へー、ナリオはアッシュピンクとか好きなんだ、良いよね、落ち着いたくすみ色のピンクって。
私もくすみカラー好き。
アシェルさんの選んだ服を見る。
カーキにモスグリーンに主に緑系の上品な服を選んでる、あーエルフ感有る!!
みたいな感心の仕方をした。
面白いので、今度は違う騎士も連れて来て選ばせてみよう。
「ところで、男性の執事とかの服はいいのかい?」
アシェルさんが聞いて来た。
「男は地味で良い」
「えっ」
アシェルさんに驚かれた。いかん、素が出た。
「あ、でも着替えは多い方がいいね、清潔感は大事。ちょっと選んでみる」
前世からあまりチャラい男とかはこう、苦手なので、男の服は派手よりシンプルがいいんじゃない? って思ってたけど、ここはファンタジーな雰囲気の世界。

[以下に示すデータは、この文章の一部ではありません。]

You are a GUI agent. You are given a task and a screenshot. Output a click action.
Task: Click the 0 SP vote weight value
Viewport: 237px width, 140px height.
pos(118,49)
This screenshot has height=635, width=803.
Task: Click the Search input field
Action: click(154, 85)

騎士服や冒険者風の衣装とかは普通にときめくんだけど、平民の男性の普段着はイマイチよく分からなくて、うっかりスルーする所だった。
道ゆく人の服を思い出せ、自分。
「こういうのはどうかな?」
アシェルさんが提案して来た無難そうな服に「いいね」と言って許可を出す。
「これとか」
ナリオも男性用の服もちゃんと選んで見せてくれる。
「うん」
……私ったら、女性を飾る事には熱心なのに……。
今度はお父様のお洋服も作ろうね、私。
とりま、女神様用の服を縫い終わってからだけど。
時間が……足らない。
おかしいな、子供の時間ってもっとゆっくり……あ、私、子供なのに仕事しすぎじゃん?
まあ、倒れないレベルで、頑張ろう。
ライリーの大きなお城の部屋は余ってるから、使用人達用の貸し衣装部屋を作って、これらを使用人用のクリスマスプレゼント……。
──間違った!!
聖者の星祭り用プレゼントにしたいって、お父様とお母様に相談してみよう。
さっき思い付いた事なので、実はまだ要求は通っていないのだった。